Navigating Ambiguity: Companies Remain Silent on Compliance with California’s AI Training Transparency Regulations

California's AI Training Transparency Law

California’s New AI Law: AB-2013 Signed into Effect

Details: On Sunday, California Governor Gavin Newsom signed AB-2013, requiring companies developing generative AI systems to publish high-level summaries of the data used for training.
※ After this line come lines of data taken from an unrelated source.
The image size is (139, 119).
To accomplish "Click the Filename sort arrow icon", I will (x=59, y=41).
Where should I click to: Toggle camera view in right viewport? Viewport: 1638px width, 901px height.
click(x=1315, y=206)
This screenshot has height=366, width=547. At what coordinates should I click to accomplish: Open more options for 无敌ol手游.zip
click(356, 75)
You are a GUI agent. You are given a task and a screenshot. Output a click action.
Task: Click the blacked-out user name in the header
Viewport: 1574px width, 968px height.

This includes ownership, procurement methods, and potential copyrighted or personal information.

AI Companies Remain Silent on Compliance

Details: Many AI companies are reluctant to confirm their compliance with the new law. TechCrunch reached out to major players in the industry, but fewer than half responded, with Microsoft explicitly declining to comment.
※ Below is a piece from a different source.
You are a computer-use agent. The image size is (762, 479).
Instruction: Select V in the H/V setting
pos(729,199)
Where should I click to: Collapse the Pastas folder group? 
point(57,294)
Limited Responses: Compliance Confirmed by Few

Details: Only Stability AI, Runway, and OpenAI indicated their intention to comply with AB-2013. OpenAI affirmed its compliance with laws in jurisdictions it operates, while Stability expressed support for regulation that protects the public without stifling innovation.

Gradual Implementation: Disclosure Requirements and Timelines

Details: The disclosure requirements of AB-2013 do not take immediate effect. While they apply to systems released after January 2022, companies have until January 2026 to publish summaries. The law specifically targets systems available to California residents, allowing some flexibility.
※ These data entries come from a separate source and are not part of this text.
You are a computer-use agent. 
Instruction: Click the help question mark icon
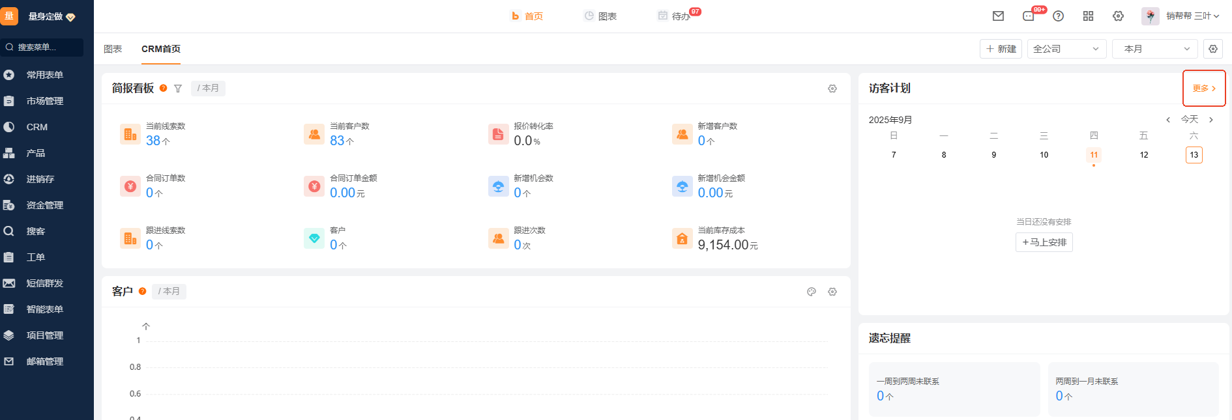click(1058, 16)
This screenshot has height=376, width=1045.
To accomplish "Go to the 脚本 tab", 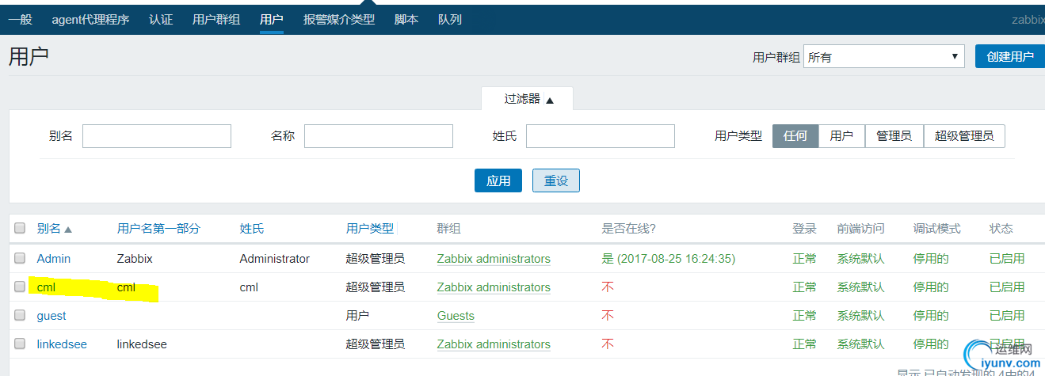I will (x=406, y=19).
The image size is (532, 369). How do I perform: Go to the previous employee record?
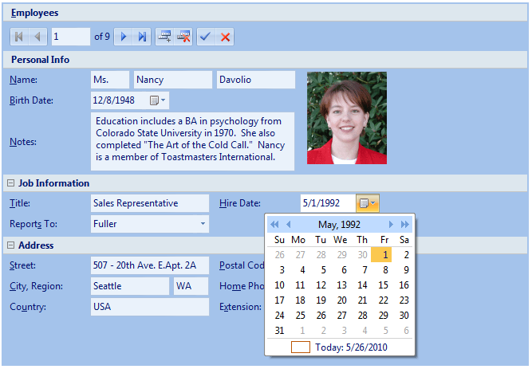click(37, 37)
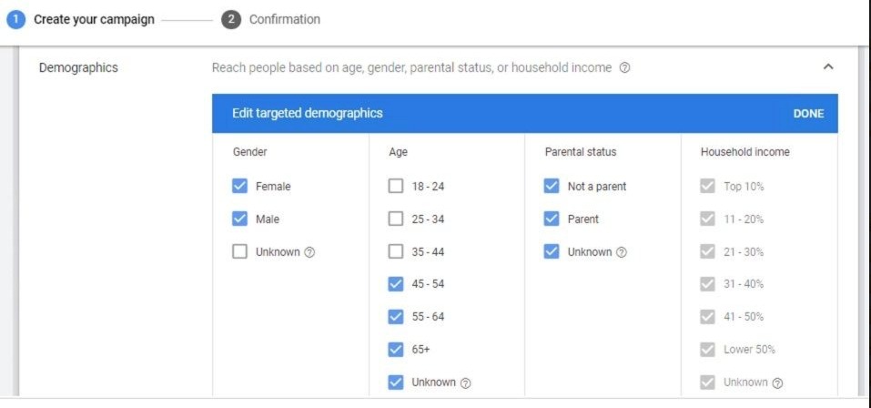Toggle the Parent checkbox off
Image resolution: width=871 pixels, height=408 pixels.
(x=552, y=219)
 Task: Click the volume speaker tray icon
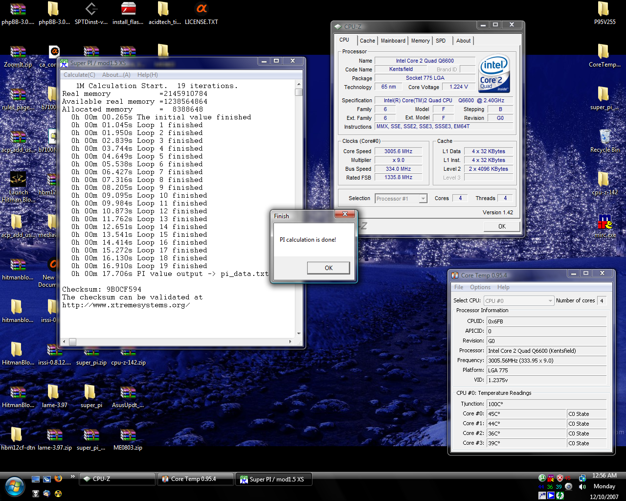click(x=582, y=487)

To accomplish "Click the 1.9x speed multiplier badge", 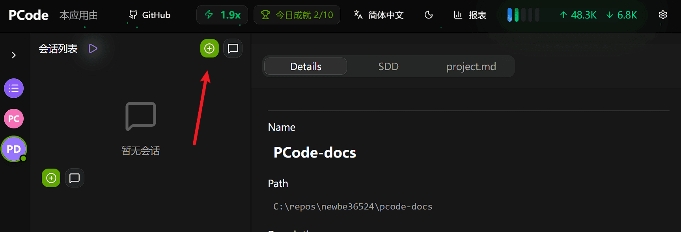I will [x=222, y=15].
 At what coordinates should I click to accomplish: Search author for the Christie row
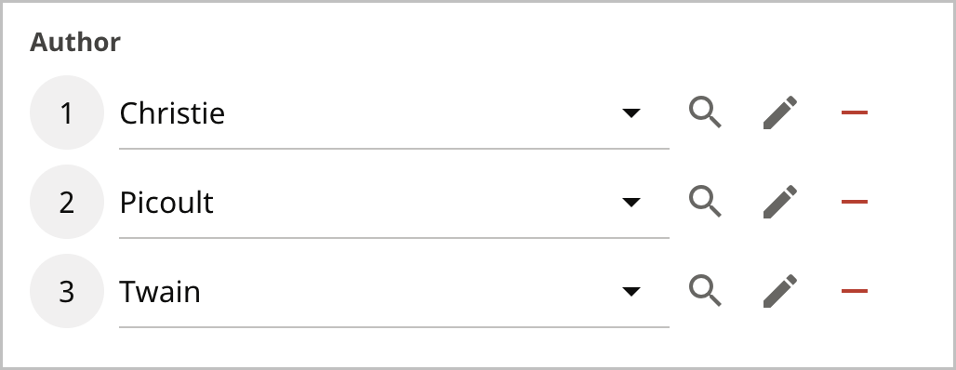coord(706,112)

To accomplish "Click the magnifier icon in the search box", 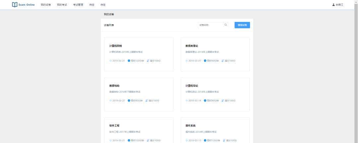I will pyautogui.click(x=226, y=25).
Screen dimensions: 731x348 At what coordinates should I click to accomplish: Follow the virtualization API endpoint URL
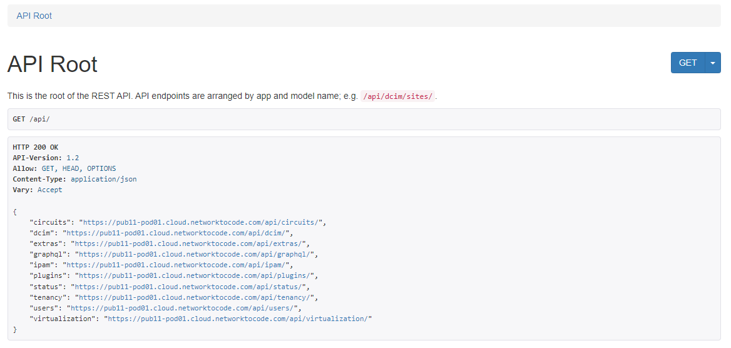pos(237,319)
Challenges in Training Data Disclosure

Details: Companies’ reluctance to disclose training data details may stem from typical training methods involving web-scraped content. Historically, AI developers would list training sources, but competitive pressures now discourage this practice.

Legal Risks: Copyright and Privacy Concerns

Details: Disclosing training data can expose developers to legal challenges, especially given the presence of copyrighted and privacy-violating content in datasets. Lawsuits over alleged misuse of training data are becoming more common.

Emerging Lawsuits: The Legal Landscape for AI Companies

Details: Numerous lawsuits have been filed against major AI companies for alleged training data misuse. Claims include unauthorized use of copyrighted books and music, as well as accusations of data scraping practices.

Implications of AB-2013: Navigating Legal Challenges

Details: AB-2013 could complicate matters for vendors who want to avoid legal troubles, as it mandates public disclosure of sensitive training data details. This may deter some companies from releasing information that could lead to litigation.

Broad Scope: Requirements for AI System Modifications

Details: The law applies broadly, mandating that any entity that “substantially modifies” an AI system must disclose relevant training data. Exemptions exist mainly for systems used in cybersecurity and defense.

Fair Use Defense: A Legal Strategy for AI Companies

Details: Many companies are relying on the doctrine of fair use as a legal defense. Some, like Meta and Google, have adjusted their terms of service to allow more user data for training, seeking to mitigate potential legal risks.

The Risk of Overstepping: Companies in Legal Grey Areas

Details: Amid competitive pressures, some companies have aggressively trained on intellectual property-protected data, despite potential legal implications. Reports suggest that Meta, Runway, and OpenAI have used copyrighted materials without authorization.

12. Title: Potential Outcomes: The Future of Generative AI Compliance

There are two possible scenarios regarding compliance with AB-2013. Courts may side with fair use advocates, or companies may withhold certain models in California to avoid legal exposure, leading to a cautious approach in compliance.

Looking Ahead: Compliance Deadline Approaches

Details: Assuming AB-2013 is not challenged, the deadline for compliance is set for January 2026, which will provide more clarity on its impact on generative AI companies and the broader legal landscape.